- _WHAT YOU ARE ASKED TO DO_
Exclude pictures; retype the lines below from the line containing "The height and" through the end of the records, both ends kept.

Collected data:
_ _ _

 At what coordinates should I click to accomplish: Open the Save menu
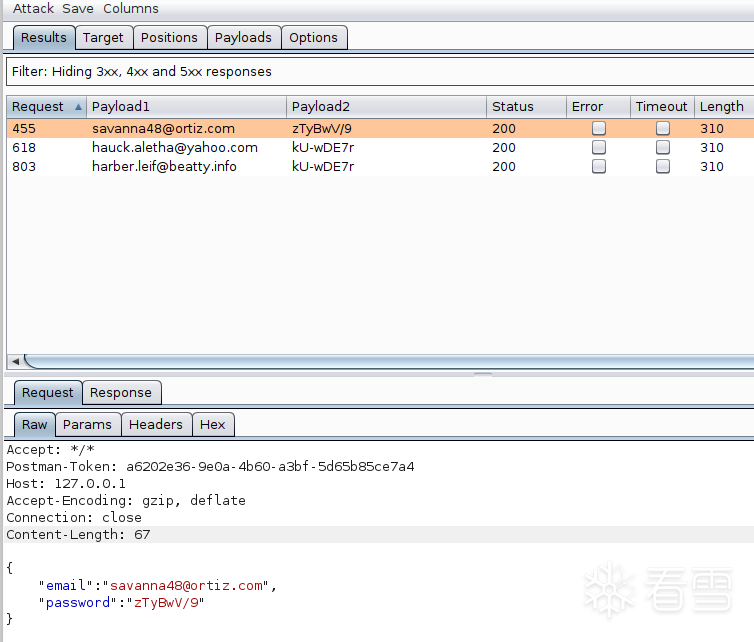(78, 8)
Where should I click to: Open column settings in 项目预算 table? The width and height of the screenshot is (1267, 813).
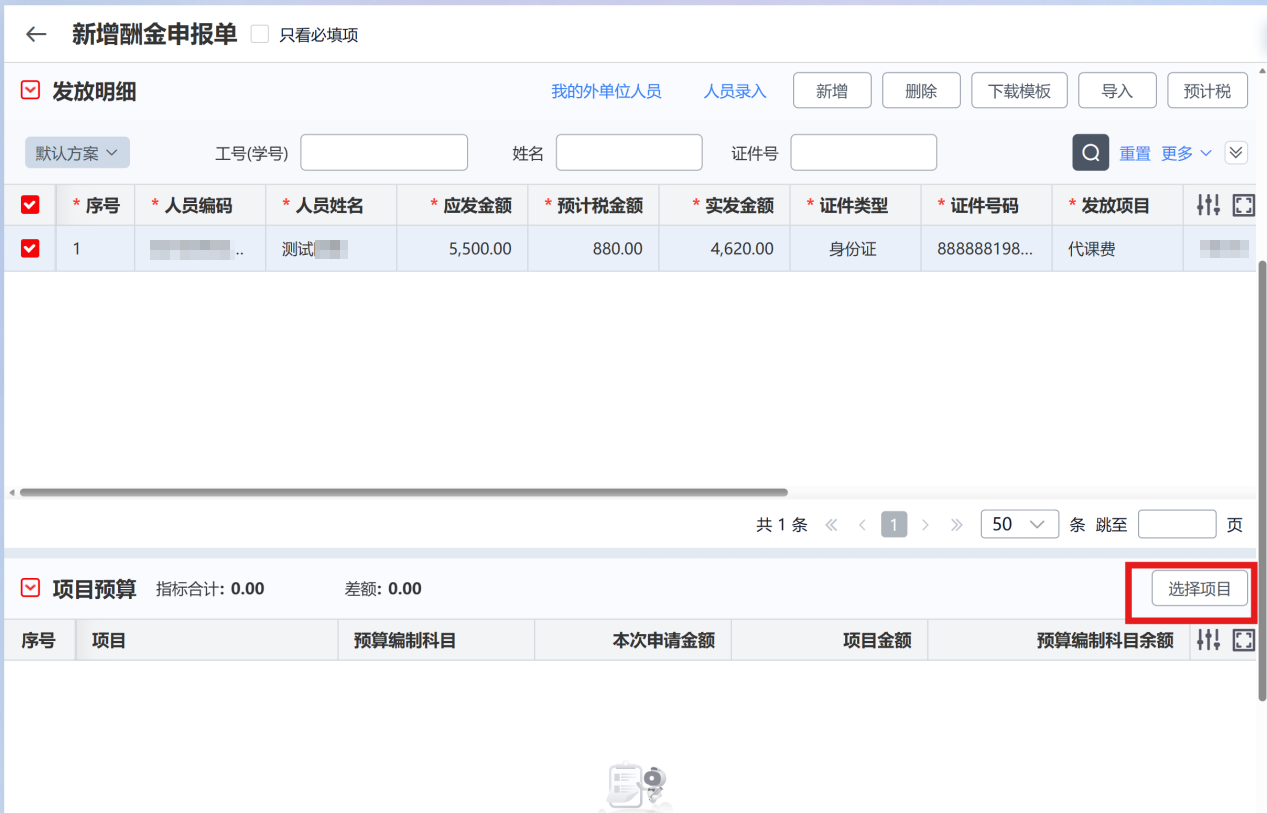(x=1208, y=640)
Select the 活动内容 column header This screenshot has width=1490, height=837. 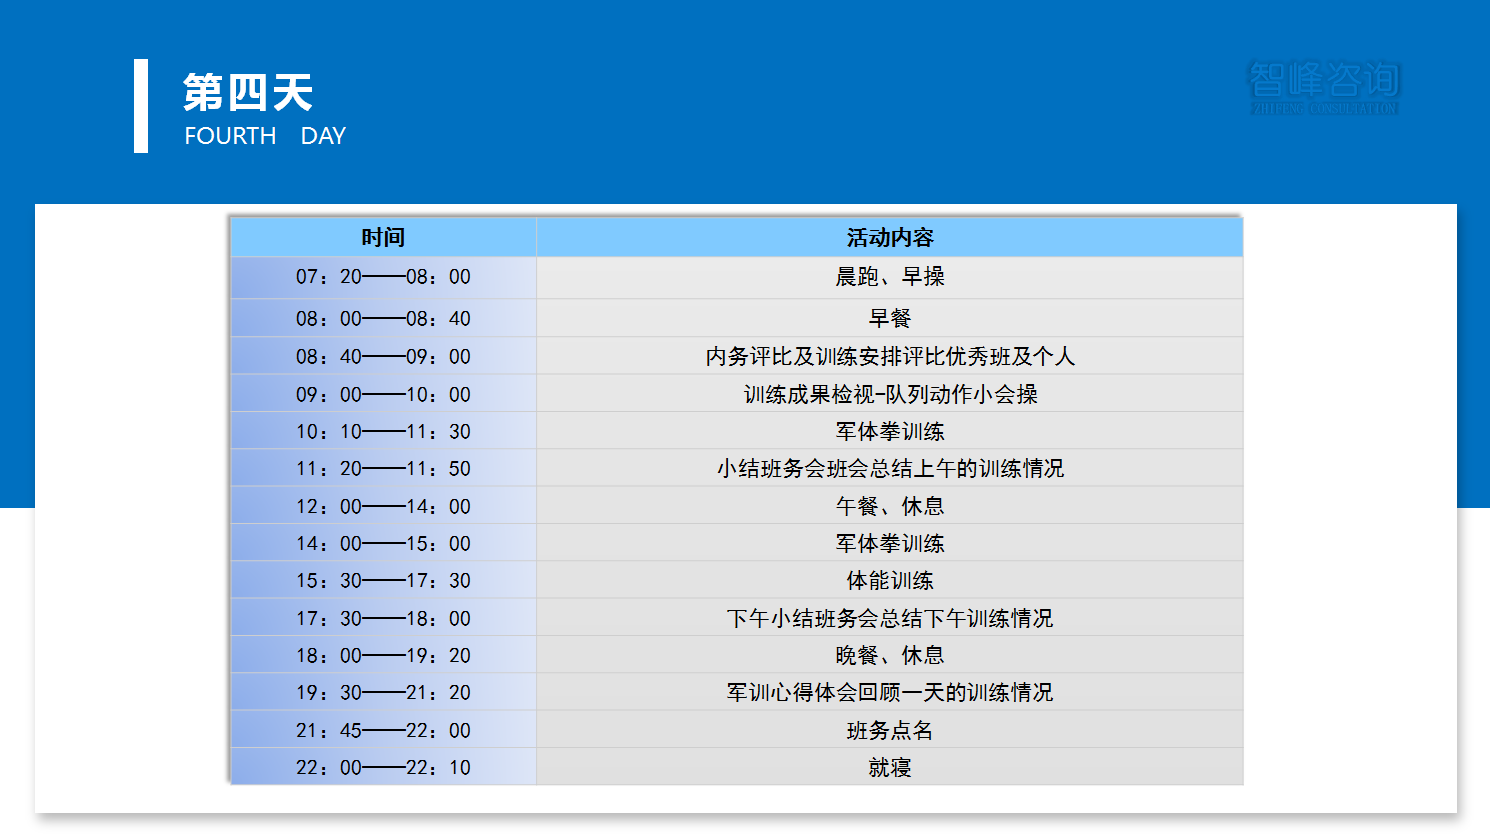889,238
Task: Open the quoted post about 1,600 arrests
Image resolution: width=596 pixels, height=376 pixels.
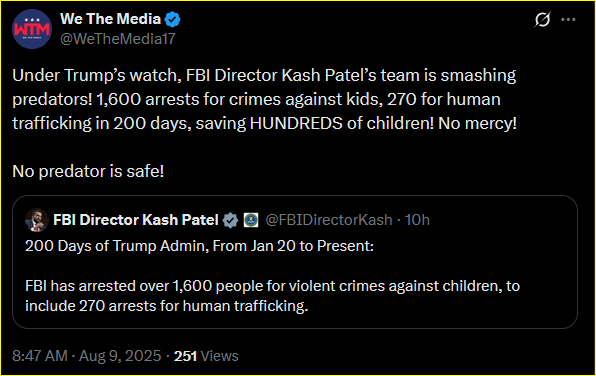Action: tap(295, 262)
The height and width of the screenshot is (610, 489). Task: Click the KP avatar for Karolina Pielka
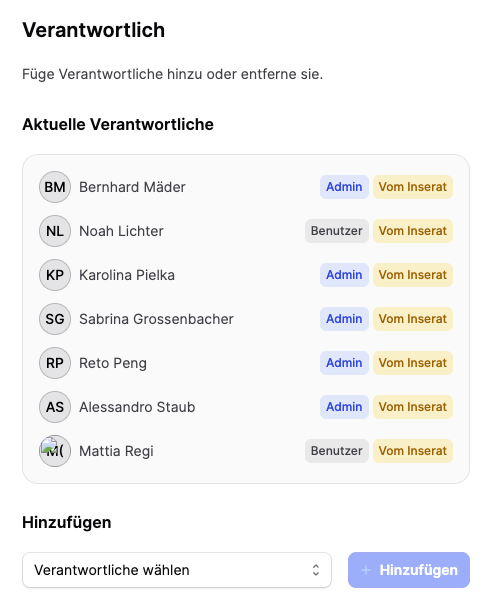55,275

_ _ _

- _TASK OUTPUT_
The height and width of the screenshot is (610, 489). Task: Click the KP avatar for Karolina Pielka
55,275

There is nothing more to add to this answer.